JAKARTA - Kepala Badan Pangan Nasional (Bapanas), Arief Prasetyo Adi, menekankan bahwa penguatan stok Cadangan Beras Pemerintah (CBP) dari produksi dalam negeri sebagai atensi utama dalam memperkuat ketahanan pangan nasional.

"Kami pahami program Banpang (bantuan pangan) beras ini terus kita jalankan dan bersumber dari stok CBP. Untuk itu, penguatan stok CBP di saat produksi dalam negeri menjadi atensi utama kami," kata Arief dalam keterangan di Jakarta, akhir pekan lalu.

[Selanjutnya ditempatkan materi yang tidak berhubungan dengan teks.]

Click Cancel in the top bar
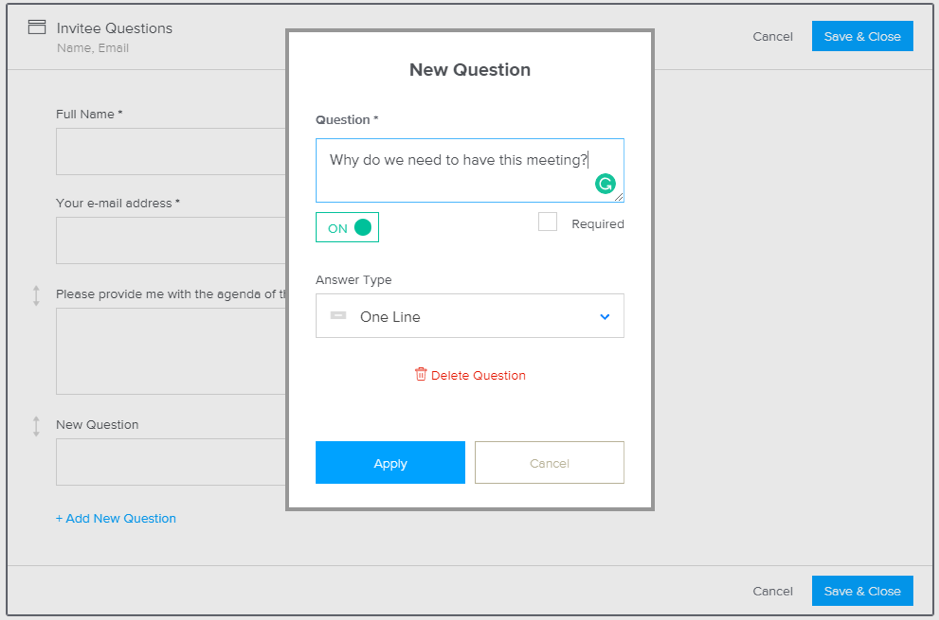The height and width of the screenshot is (620, 939). (772, 35)
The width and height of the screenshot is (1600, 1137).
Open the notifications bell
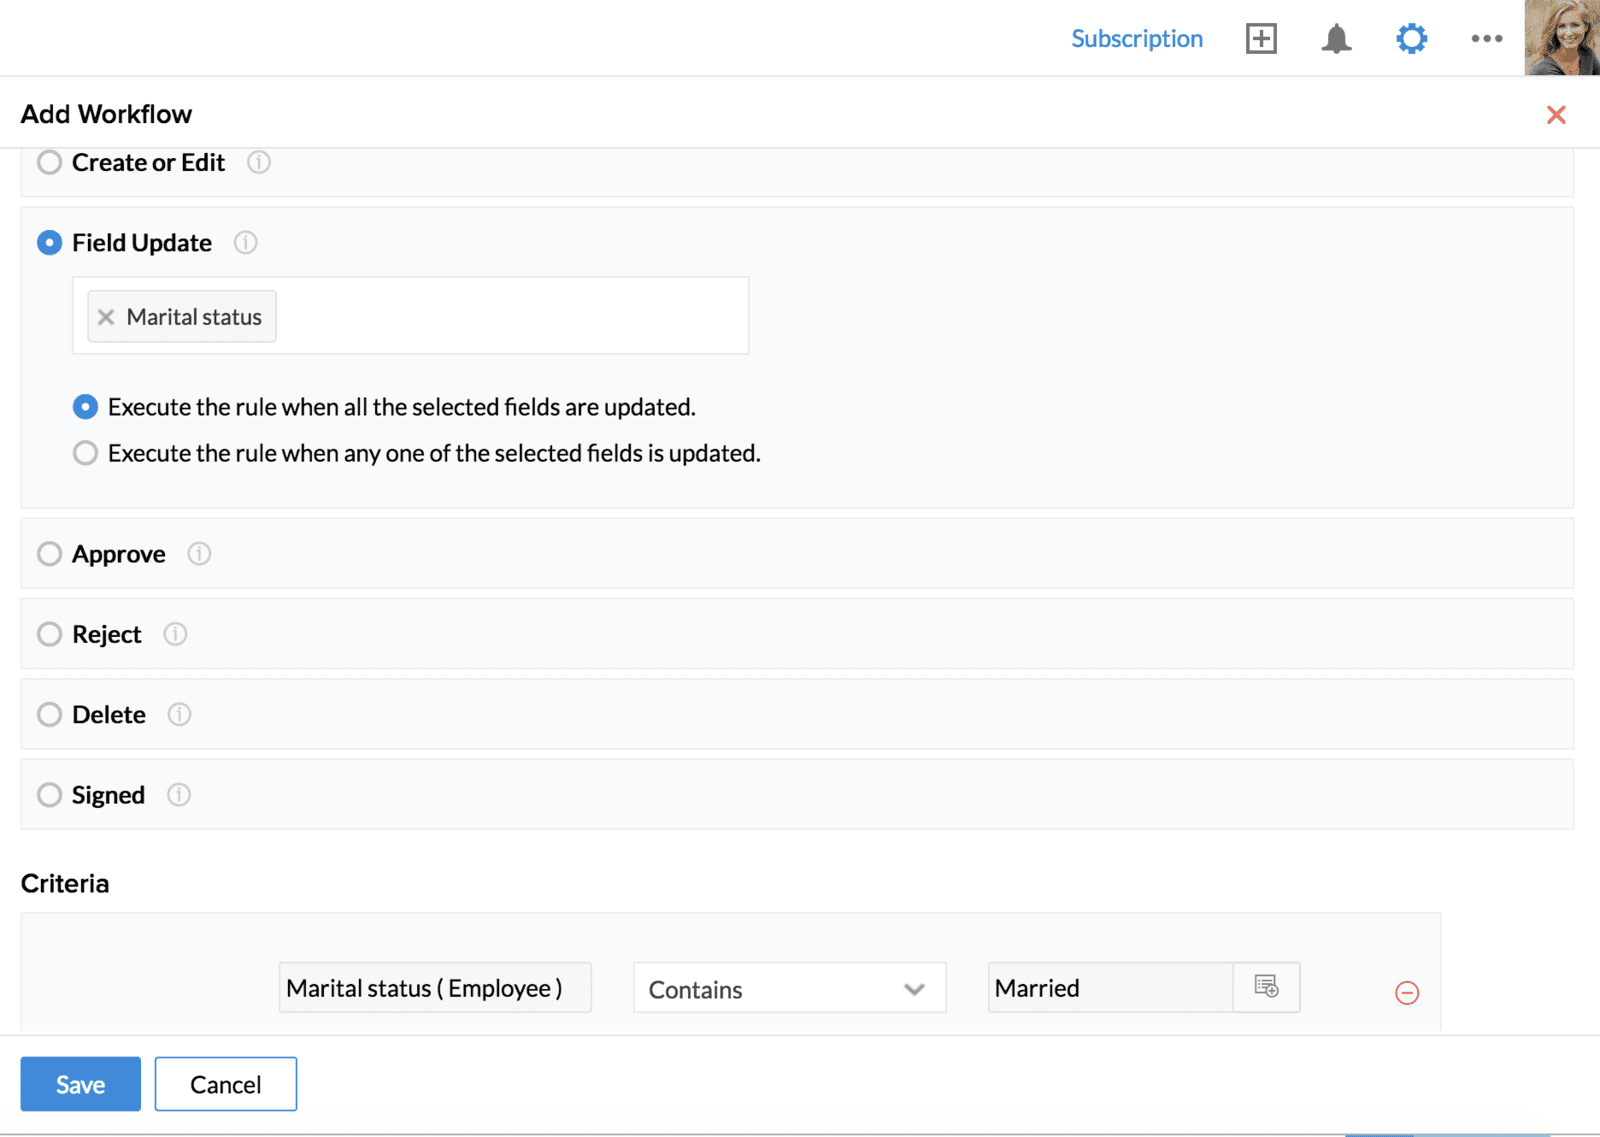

Arief menyebutkan bahwa saat ini tercatat cadangan beras pemerintah yang dikelola Perum Bulog sampai 28 Mei tembus hingga 1,8 juta ton. Kepala Bapanas meyakini total stok tersebut akan terus bertambah, karena Bulog secara konsisten menyerap hasil panen beras dalam negeri.

"Ini karena kita ingin di masa depan saat musim kering melanda atau terjadi suatu kondisi pangan global, kita mampu mengatasinya dengan penyaluran CBP untuk membantu masyarakat melalui berbagai program," jelas Arief.

Dia menjelaskan berdasarkan "Global Report On Food Crises 2024" yang disusun Food Security Information Network (FSIN) dan Global Network Against Food Crises, cuaca ekstrem menjadi salah satu penyebab utama kerawanan pangan akut tingkat tinggi sedikitnya bagi 18 negara dengan lebih dari 72 juta penduduknya.

Jumlah itu, lanjut Arief, meningkat dibandingkan tahun 2022 yang kala itu terdiri dari 12 negara dengan 56,8 juta penduduk yang terdampak rawan pangan akut. Namun, Arief tidak merinci negara-negara yang disebutkan itu.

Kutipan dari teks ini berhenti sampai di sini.